[Collected data]
╭──

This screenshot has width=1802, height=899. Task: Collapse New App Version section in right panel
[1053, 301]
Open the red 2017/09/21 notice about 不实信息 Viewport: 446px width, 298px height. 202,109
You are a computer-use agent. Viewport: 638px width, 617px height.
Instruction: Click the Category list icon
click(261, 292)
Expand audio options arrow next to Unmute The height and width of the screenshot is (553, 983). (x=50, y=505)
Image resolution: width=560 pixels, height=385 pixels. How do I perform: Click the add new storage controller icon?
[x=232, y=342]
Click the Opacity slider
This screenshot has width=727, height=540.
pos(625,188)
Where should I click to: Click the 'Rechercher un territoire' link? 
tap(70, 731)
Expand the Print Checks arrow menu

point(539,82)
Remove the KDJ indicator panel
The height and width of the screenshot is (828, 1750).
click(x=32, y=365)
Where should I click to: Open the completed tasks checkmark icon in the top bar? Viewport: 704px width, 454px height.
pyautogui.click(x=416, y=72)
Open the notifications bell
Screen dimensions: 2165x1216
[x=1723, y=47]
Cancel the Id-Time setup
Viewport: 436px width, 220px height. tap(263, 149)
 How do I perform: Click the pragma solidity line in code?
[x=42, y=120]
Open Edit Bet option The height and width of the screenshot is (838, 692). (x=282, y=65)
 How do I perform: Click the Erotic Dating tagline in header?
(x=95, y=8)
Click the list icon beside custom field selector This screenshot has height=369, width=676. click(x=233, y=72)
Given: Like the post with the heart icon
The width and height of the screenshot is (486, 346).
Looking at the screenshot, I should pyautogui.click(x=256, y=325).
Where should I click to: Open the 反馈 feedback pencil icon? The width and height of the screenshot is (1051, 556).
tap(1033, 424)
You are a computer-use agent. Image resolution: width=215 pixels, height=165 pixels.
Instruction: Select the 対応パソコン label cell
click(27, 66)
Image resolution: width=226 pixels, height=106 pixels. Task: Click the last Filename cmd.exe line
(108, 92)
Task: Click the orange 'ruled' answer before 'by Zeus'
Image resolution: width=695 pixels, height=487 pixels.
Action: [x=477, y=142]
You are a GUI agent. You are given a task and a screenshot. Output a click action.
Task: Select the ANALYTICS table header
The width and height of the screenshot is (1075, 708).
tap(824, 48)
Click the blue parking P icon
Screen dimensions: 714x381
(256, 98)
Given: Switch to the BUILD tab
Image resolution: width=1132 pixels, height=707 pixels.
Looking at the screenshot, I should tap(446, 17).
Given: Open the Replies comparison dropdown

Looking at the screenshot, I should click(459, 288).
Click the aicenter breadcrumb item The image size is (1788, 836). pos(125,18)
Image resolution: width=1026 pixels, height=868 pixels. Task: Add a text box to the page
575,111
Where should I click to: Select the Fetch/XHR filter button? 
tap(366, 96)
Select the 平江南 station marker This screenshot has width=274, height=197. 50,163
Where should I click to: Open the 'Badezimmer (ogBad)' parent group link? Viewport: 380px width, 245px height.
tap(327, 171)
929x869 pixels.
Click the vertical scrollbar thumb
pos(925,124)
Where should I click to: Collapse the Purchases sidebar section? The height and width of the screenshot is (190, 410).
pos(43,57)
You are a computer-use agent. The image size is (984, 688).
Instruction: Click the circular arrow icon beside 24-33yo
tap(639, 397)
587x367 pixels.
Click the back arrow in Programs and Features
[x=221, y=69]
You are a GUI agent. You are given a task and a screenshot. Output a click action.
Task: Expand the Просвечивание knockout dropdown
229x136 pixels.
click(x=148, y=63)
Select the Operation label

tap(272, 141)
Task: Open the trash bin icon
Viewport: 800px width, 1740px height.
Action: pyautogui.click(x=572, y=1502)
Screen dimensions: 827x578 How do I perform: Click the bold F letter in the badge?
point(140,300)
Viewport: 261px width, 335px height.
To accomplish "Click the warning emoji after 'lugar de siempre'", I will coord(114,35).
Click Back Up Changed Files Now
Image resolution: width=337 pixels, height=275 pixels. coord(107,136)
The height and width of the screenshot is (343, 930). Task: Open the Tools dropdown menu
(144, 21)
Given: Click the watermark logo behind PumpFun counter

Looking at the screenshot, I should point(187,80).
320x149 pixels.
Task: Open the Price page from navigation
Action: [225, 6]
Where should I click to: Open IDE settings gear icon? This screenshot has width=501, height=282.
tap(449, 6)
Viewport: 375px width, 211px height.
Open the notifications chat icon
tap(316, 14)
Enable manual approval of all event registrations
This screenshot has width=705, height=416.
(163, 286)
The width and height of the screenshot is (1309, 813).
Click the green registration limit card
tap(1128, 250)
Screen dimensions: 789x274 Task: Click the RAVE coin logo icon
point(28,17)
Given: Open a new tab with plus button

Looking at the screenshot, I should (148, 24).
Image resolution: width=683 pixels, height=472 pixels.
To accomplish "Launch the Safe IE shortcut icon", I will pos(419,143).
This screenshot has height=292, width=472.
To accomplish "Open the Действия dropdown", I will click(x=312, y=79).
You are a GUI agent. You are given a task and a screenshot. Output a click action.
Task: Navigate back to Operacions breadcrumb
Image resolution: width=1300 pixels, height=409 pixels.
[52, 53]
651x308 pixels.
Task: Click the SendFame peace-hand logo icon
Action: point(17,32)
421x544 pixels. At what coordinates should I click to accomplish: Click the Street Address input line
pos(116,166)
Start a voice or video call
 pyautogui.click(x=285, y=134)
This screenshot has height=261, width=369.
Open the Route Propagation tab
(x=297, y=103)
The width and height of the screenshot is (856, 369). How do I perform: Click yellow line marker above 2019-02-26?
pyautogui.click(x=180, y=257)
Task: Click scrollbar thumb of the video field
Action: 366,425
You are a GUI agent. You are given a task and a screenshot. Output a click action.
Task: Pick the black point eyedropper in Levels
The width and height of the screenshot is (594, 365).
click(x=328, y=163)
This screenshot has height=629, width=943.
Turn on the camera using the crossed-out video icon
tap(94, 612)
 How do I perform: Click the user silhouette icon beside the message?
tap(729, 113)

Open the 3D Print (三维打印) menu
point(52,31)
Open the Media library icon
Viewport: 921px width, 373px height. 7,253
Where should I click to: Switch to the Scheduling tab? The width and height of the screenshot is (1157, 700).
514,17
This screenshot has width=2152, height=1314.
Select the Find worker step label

╰──

__WORK TO BE COMPLETED__.
Could you please give the number of lines in the data above that contain the word "breadcrumb"? Only the number is needed.

__EXPECTED ANSWER__.
2